↓

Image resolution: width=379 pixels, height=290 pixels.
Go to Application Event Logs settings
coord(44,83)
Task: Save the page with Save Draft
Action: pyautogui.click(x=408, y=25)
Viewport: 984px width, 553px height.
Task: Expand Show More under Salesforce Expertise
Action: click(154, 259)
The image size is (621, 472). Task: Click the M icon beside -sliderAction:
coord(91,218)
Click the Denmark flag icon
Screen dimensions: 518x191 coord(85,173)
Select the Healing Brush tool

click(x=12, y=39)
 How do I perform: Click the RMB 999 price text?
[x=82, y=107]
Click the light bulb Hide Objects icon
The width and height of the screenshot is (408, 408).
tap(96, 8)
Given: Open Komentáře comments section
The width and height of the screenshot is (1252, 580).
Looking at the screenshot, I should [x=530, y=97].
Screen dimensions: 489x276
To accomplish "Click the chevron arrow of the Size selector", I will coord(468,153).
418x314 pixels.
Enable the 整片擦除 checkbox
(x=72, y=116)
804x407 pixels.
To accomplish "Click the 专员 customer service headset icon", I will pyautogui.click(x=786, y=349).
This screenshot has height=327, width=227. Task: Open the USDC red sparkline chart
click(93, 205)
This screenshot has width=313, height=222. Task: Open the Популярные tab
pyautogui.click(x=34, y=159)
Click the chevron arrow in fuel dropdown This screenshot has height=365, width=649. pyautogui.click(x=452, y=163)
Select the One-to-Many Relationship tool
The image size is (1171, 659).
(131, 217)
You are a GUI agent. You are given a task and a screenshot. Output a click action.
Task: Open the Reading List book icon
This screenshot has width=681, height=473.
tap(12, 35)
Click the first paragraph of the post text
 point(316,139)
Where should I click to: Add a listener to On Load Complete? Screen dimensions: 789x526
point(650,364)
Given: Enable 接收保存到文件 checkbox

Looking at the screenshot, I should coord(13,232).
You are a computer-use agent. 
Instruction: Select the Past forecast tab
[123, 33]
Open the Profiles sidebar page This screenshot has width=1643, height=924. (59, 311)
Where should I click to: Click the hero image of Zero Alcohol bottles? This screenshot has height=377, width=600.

↑

Written request:
Show each line of the data above that contains the word "tool".

Answer to the exercise:
Select the Healing Brush tool
Select the One-to-Many Relationship tool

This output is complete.